French Power Supplier Sees Price Hikes Imperiling Small Players

A recent surge in French wholesale electricity prices may endanger the financial health of some small energy distributors, leading to possible consolidation, according to the head of supplier EkWateur.

Spot power prices in France and neighboring countries have risen following a hike in the cost of carbon permits, coal and gas, as well as plant shutdowns. Benchmark French electricity futures are near a 13-year high.

“When spot prices are rising, if you’re not hedging, you’re at risk,” Julien Tchernia, chief executive officer of EkWateur, said in an interview. Most retailers have been careful to hedge, “but it may be that some haven’t.”

French Power Supplier Sees Price Hikes Imperiling Small Players

Market volatility in a crowded industry has prompted several energy retailers to fold in the U.K. in recent years. That environment may also create challenges for distributors in France, leading some to combine, according to Tchernia, whose company is the fifth-largest power and gas supplier in the residential market.

Power producers themselves stand to gain from the jump in prices. France’s biggest electricity generator, Electricite de France SA, could see a 3% to 4% increase in the regulated tariffs paid by households next February if market prices remain near current levels until the end of the year, Tchernia said.
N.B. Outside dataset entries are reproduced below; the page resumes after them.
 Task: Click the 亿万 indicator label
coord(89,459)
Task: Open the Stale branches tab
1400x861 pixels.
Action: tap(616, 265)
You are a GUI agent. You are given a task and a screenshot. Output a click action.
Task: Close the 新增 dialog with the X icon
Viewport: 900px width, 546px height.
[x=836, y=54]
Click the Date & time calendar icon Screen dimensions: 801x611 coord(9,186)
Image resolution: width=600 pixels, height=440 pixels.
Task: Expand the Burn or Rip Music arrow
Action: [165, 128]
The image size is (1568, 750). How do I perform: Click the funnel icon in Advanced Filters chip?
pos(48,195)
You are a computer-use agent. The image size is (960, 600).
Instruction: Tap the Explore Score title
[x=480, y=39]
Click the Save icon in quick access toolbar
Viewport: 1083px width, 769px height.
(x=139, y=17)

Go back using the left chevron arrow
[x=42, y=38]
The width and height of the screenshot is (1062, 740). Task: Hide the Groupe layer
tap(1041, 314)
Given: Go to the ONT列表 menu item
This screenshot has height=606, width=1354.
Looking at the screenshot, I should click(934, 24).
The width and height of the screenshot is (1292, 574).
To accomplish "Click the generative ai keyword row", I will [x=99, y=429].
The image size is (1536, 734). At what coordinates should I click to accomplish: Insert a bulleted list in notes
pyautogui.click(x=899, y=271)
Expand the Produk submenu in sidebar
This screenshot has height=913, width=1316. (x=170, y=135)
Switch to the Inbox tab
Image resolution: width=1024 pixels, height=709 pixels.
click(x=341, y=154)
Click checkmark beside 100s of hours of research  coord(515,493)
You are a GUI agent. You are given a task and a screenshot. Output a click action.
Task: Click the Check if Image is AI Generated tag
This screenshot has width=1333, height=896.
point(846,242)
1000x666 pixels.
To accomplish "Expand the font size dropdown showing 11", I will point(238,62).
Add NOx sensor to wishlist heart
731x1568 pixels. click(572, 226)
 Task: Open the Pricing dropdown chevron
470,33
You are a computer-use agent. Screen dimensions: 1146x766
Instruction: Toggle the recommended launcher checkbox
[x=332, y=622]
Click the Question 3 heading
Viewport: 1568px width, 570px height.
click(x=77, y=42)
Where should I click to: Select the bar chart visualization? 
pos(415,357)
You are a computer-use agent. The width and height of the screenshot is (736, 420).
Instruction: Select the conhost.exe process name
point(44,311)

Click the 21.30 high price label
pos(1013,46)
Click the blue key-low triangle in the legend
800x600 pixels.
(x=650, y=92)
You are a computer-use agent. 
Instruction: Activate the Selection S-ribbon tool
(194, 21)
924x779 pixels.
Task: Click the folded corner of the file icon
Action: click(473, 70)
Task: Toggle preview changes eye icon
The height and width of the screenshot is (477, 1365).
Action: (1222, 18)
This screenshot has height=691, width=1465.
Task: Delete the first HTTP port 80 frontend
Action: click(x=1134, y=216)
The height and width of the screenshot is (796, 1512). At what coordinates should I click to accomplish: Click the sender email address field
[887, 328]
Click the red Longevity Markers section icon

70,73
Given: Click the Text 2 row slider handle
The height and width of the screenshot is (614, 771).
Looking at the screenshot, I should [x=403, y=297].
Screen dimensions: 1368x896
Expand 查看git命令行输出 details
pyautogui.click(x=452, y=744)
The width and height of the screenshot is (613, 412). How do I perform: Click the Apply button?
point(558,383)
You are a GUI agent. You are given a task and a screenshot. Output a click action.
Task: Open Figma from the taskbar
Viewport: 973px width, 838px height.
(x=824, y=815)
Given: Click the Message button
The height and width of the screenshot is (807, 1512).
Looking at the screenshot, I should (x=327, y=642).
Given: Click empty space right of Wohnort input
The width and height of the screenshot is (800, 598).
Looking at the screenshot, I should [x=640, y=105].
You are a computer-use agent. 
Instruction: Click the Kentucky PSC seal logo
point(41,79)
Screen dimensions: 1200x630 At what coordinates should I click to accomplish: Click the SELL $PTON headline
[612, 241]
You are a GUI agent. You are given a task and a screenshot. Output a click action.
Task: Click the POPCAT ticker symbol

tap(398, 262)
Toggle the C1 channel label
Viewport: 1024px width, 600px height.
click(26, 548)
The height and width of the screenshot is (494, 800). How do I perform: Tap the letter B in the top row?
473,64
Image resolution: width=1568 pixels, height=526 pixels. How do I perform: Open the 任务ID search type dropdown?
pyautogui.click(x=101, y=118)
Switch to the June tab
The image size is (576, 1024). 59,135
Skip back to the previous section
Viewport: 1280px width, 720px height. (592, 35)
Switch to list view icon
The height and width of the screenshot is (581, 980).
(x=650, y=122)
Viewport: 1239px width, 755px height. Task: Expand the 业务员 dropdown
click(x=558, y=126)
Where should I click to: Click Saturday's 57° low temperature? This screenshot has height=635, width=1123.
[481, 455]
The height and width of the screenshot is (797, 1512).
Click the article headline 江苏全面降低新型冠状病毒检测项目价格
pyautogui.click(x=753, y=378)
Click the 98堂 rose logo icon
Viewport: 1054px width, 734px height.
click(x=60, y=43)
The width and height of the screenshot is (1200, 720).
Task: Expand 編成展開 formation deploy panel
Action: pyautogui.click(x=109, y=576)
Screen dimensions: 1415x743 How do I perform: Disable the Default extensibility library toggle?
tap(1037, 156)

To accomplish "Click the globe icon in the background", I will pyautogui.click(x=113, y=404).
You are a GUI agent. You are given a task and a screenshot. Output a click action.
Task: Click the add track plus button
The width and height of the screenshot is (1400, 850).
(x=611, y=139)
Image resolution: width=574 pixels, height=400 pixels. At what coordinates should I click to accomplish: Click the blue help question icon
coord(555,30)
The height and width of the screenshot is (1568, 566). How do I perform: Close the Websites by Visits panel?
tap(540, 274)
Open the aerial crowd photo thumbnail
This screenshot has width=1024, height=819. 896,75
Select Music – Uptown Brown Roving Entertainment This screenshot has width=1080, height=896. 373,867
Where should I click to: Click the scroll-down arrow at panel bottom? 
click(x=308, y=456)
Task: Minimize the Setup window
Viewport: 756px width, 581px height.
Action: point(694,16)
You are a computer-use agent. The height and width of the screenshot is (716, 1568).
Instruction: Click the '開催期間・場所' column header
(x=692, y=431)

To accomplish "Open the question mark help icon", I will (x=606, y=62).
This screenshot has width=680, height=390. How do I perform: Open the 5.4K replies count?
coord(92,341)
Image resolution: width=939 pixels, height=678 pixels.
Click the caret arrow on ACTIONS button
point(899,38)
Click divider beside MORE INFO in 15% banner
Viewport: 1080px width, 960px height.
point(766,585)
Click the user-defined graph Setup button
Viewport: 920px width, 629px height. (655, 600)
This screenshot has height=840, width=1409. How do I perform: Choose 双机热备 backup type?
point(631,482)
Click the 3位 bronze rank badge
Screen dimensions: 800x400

To shore up finances at the state-controlled utility -- and without saddling customers with large tariff hikes -- President Emmanuel Macron is seeking to push through market reforms. The new regulations would allow EDF to sell its French nuclear output at a higher price, while capping increases over time regardless of moves in wholesale markets.

For the distributors, the recent price rises have made it harder to acquire new customers, Tchernia said, adding that it’s less of an issue for EkWateur since its marketing is based not on prices but on a guarantee of 100% renewable energy.

EkWateur has a 0.5% share of France’s power and gas supply market, with about 300,000 customers. It postponed an initial public offering in Paris last month citing unfavorable market conditions, and is now looking at options to raise about 40 million euros ($48 million) to boost growth, according to the CEO.

“We still want to raise funds,” he said. The company, which he co-founded in 2015, will decide on a “way forward” for this by the end of the summer.